▸ **Task details**: Calculate how many lines of the data hold "accomplish". The answer consists of that number only.

[Records from a collection]
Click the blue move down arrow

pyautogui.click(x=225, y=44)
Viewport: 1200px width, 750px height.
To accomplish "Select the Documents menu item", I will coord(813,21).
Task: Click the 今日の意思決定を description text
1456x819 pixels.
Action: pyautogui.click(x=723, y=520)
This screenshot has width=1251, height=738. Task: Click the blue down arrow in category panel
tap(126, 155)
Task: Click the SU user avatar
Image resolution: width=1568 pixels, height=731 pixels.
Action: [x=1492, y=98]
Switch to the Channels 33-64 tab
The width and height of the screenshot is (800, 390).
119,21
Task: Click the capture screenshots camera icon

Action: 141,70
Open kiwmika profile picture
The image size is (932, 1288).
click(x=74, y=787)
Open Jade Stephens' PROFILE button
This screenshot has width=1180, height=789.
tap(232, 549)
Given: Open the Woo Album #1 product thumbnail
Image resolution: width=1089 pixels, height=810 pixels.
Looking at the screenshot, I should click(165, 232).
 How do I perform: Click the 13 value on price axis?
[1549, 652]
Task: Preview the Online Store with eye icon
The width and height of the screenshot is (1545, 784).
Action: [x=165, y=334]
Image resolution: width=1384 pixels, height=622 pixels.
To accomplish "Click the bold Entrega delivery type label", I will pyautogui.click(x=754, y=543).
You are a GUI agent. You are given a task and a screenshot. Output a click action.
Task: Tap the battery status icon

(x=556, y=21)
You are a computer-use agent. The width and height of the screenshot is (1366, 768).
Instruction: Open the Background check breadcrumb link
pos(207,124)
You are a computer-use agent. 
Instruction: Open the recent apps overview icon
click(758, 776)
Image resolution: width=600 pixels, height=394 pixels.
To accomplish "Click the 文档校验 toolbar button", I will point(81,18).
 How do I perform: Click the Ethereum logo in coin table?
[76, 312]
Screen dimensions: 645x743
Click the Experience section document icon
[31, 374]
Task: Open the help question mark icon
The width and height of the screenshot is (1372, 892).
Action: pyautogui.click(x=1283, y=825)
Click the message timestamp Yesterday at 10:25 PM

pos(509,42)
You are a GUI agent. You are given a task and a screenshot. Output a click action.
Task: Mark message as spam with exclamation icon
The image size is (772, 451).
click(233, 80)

▸ **Task output**: 3